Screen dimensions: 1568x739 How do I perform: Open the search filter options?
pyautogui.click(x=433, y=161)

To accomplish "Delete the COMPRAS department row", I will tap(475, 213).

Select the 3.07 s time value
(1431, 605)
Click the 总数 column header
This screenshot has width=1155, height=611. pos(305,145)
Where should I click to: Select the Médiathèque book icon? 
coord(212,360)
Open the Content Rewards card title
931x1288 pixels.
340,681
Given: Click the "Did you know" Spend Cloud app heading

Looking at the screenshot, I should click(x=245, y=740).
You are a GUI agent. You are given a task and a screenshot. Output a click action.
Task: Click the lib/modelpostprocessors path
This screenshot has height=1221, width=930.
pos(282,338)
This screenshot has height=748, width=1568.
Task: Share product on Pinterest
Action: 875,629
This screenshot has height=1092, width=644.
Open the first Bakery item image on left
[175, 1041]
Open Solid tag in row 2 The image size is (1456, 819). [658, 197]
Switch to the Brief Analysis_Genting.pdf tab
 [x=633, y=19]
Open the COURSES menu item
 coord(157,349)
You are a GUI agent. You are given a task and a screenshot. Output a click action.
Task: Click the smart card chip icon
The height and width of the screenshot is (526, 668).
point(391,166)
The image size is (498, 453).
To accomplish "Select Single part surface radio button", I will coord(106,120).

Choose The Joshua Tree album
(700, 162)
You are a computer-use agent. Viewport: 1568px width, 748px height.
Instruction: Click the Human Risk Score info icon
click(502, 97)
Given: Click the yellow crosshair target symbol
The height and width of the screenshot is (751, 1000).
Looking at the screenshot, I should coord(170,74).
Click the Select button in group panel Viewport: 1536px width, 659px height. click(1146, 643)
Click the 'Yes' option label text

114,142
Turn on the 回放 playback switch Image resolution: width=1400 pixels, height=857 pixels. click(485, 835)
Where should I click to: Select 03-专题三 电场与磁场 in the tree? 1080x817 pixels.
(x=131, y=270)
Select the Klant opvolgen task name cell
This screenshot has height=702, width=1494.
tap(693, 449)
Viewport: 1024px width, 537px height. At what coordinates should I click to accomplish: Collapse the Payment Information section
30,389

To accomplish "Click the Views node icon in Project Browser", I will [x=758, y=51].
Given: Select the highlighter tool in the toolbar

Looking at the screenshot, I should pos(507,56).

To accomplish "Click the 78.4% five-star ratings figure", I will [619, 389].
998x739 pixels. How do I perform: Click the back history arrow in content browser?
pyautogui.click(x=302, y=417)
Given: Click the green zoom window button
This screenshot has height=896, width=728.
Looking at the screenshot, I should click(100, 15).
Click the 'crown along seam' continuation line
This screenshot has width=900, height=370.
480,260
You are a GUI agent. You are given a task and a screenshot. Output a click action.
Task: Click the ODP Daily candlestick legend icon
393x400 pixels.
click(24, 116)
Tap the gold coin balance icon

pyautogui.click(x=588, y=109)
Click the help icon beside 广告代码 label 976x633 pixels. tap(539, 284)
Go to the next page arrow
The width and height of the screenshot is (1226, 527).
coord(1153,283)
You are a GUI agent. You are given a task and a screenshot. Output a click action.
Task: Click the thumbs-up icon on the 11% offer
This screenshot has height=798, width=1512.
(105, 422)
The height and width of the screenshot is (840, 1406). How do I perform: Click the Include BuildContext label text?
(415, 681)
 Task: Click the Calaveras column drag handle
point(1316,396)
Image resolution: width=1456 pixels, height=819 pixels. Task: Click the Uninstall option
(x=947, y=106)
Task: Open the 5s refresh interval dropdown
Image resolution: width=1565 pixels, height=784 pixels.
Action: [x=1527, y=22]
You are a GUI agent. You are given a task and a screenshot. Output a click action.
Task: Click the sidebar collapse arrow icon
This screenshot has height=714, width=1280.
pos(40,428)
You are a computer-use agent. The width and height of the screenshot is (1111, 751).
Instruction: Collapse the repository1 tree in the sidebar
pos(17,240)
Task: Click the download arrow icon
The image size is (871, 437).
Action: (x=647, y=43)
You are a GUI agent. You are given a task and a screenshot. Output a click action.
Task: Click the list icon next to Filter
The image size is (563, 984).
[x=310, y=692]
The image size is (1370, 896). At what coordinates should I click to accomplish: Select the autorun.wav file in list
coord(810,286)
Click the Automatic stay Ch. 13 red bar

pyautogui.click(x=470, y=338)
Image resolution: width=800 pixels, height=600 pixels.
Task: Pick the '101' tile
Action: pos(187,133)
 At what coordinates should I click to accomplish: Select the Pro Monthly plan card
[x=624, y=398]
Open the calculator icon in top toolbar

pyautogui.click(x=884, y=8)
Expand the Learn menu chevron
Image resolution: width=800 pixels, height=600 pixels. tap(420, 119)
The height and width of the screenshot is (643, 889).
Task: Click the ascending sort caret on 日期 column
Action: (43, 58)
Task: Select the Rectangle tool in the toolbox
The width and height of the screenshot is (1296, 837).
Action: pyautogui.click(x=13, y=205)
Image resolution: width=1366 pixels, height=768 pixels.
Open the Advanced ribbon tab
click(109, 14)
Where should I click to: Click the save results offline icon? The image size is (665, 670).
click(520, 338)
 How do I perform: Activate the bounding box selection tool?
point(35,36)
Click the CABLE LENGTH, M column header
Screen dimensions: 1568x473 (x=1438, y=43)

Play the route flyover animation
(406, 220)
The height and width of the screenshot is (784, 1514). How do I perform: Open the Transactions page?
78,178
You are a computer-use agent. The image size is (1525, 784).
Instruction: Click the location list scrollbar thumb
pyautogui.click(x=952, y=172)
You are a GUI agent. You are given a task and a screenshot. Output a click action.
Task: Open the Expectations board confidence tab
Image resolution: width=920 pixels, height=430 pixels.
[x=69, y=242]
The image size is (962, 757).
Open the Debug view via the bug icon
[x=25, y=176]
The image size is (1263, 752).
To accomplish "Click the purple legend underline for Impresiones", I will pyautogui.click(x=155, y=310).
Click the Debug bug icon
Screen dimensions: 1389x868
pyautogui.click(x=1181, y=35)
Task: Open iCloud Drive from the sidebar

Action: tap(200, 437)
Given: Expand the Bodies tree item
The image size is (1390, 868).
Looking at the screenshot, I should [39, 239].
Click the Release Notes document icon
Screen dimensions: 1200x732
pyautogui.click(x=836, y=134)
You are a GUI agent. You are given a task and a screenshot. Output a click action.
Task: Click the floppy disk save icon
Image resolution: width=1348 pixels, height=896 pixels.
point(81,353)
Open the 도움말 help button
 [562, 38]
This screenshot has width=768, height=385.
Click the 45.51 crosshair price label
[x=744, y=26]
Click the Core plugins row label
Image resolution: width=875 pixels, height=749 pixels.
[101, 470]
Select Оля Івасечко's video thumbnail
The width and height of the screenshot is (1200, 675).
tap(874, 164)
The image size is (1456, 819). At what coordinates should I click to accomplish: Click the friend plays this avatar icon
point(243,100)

• • • • • • •

- [Problem description]
Quote all of the records above word for word, every line.

- [Written solution]
Screen dimensions: 1568x739 How do I perform: Open the search filter options?
pyautogui.click(x=433, y=161)

To accomplish "Delete the COMPRAS department row", I will tap(475, 213).

Select the 3.07 s time value
(1431, 605)
Click the 总数 column header
This screenshot has width=1155, height=611. pos(305,145)
Where should I click to: Select the Médiathèque book icon? 
coord(212,360)
Open the Content Rewards card title
931x1288 pixels.
340,681
Given: Click the "Did you know" Spend Cloud app heading

Looking at the screenshot, I should click(x=245, y=740).
You are a GUI agent. You are given a task and a screenshot. Output a click action.
Task: Click the lib/modelpostprocessors path
This screenshot has height=1221, width=930.
pos(282,338)
This screenshot has height=748, width=1568.
Task: Share product on Pinterest
Action: 875,629
This screenshot has height=1092, width=644.
Open the first Bakery item image on left
[175, 1041]
Open Solid tag in row 2 The image size is (1456, 819). [658, 197]
Switch to the Brief Analysis_Genting.pdf tab
 [x=633, y=19]
Open the COURSES menu item
 coord(157,349)
You are a GUI agent. You are given a task and a screenshot. Output a click action.
Task: Click the smart card chip icon
The height and width of the screenshot is (526, 668).
point(391,166)
The image size is (498, 453).
To accomplish "Select Single part surface radio button", I will coord(106,120).

Choose The Joshua Tree album
(700, 162)
You are a computer-use agent. Viewport: 1568px width, 748px height.
Instruction: Click the Human Risk Score info icon
click(502, 97)
Given: Click the yellow crosshair target symbol
The height and width of the screenshot is (751, 1000).
Looking at the screenshot, I should coord(170,74).
Click the Select button in group panel Viewport: 1536px width, 659px height. click(1146, 643)
Click the 'Yes' option label text

114,142
Turn on the 回放 playback switch Image resolution: width=1400 pixels, height=857 pixels. click(485, 835)
Where should I click to: Select 03-专题三 电场与磁场 in the tree? 1080x817 pixels.
(x=131, y=270)
Select the Klant opvolgen task name cell
This screenshot has height=702, width=1494.
tap(693, 449)
Viewport: 1024px width, 537px height. At what coordinates should I click to accomplish: Collapse the Payment Information section
30,389

To accomplish "Click the Views node icon in Project Browser", I will [x=758, y=51].
Given: Select the highlighter tool in the toolbar

Looking at the screenshot, I should pos(507,56).

To accomplish "Click the 78.4% five-star ratings figure", I will [619, 389].
998x739 pixels. How do I perform: Click the back history arrow in content browser?
pyautogui.click(x=302, y=417)
Given: Click the green zoom window button
This screenshot has height=896, width=728.
Looking at the screenshot, I should click(100, 15).
Click the 'crown along seam' continuation line
This screenshot has width=900, height=370.
480,260
You are a GUI agent. You are given a task and a screenshot. Output a click action.
Task: Click the ODP Daily candlestick legend icon
393x400 pixels.
click(24, 116)
Tap the gold coin balance icon

pyautogui.click(x=588, y=109)
Click the help icon beside 广告代码 label 976x633 pixels. tap(539, 284)
Go to the next page arrow
The width and height of the screenshot is (1226, 527).
coord(1153,283)
You are a GUI agent. You are given a task and a screenshot. Output a click action.
Task: Click the thumbs-up icon on the 11% offer
This screenshot has height=798, width=1512.
(105, 422)
The height and width of the screenshot is (840, 1406). How do I perform: Click the Include BuildContext label text?
(415, 681)
 Task: Click the Calaveras column drag handle
point(1316,396)
Image resolution: width=1456 pixels, height=819 pixels. Task: Click the Uninstall option
(x=947, y=106)
Task: Open the 5s refresh interval dropdown
Image resolution: width=1565 pixels, height=784 pixels.
Action: [x=1527, y=22]
You are a GUI agent. You are given a task and a screenshot. Output a click action.
Task: Click the sidebar collapse arrow icon
This screenshot has height=714, width=1280.
pos(40,428)
You are a computer-use agent. The width and height of the screenshot is (1111, 751).
Instruction: Collapse the repository1 tree in the sidebar
pos(17,240)
Task: Click the download arrow icon
The image size is (871, 437).
Action: (x=647, y=43)
You are a GUI agent. You are given a task and a screenshot. Output a click action.
Task: Click the list icon next to Filter
The image size is (563, 984).
[x=310, y=692]
The image size is (1370, 896). At what coordinates should I click to accomplish: Select the autorun.wav file in list
coord(810,286)
Click the Automatic stay Ch. 13 red bar

pyautogui.click(x=470, y=338)
Image resolution: width=800 pixels, height=600 pixels.
Task: Pick the '101' tile
Action: pos(187,133)
 At what coordinates should I click to accomplish: Select the Pro Monthly plan card
[x=624, y=398]
Open the calculator icon in top toolbar

pyautogui.click(x=884, y=8)
Expand the Learn menu chevron
Image resolution: width=800 pixels, height=600 pixels. tap(420, 119)
The height and width of the screenshot is (643, 889).
Task: Click the ascending sort caret on 日期 column
Action: (43, 58)
Task: Select the Rectangle tool in the toolbox
The width and height of the screenshot is (1296, 837).
Action: pyautogui.click(x=13, y=205)
Image resolution: width=1366 pixels, height=768 pixels.
Open the Advanced ribbon tab
click(109, 14)
Where should I click to: Click the save results offline icon? The image size is (665, 670).
click(520, 338)
 How do I perform: Activate the bounding box selection tool?
point(35,36)
Click the CABLE LENGTH, M column header
Screen dimensions: 1568x473 (x=1438, y=43)

Play the route flyover animation
(406, 220)
The height and width of the screenshot is (784, 1514). How do I perform: Open the Transactions page?
78,178
You are a computer-use agent. The image size is (1525, 784).
Instruction: Click the location list scrollbar thumb
pyautogui.click(x=952, y=172)
You are a GUI agent. You are given a task and a screenshot. Output a click action.
Task: Open the Expectations board confidence tab
Image resolution: width=920 pixels, height=430 pixels.
[x=69, y=242]
The image size is (962, 757).
Open the Debug view via the bug icon
[x=25, y=176]
The image size is (1263, 752).
To accomplish "Click the purple legend underline for Impresiones", I will pyautogui.click(x=155, y=310).
Click the Debug bug icon
Screen dimensions: 1389x868
pyautogui.click(x=1181, y=35)
Task: Open iCloud Drive from the sidebar

Action: tap(200, 437)
Given: Expand the Bodies tree item
The image size is (1390, 868).
Looking at the screenshot, I should [39, 239].
Click the Release Notes document icon
Screen dimensions: 1200x732
pyautogui.click(x=836, y=134)
You are a GUI agent. You are given a task and a screenshot. Output a click action.
Task: Click the floppy disk save icon
Image resolution: width=1348 pixels, height=896 pixels.
point(81,353)
Open the 도움말 help button
 [562, 38]
This screenshot has width=768, height=385.
Click the 45.51 crosshair price label
[x=744, y=26]
Click the Core plugins row label
Image resolution: width=875 pixels, height=749 pixels.
[101, 470]
Select Оля Івасечко's video thumbnail
The width and height of the screenshot is (1200, 675).
tap(874, 164)
The image size is (1456, 819). At what coordinates should I click to accomplish: Click the friend plays this avatar icon
point(243,100)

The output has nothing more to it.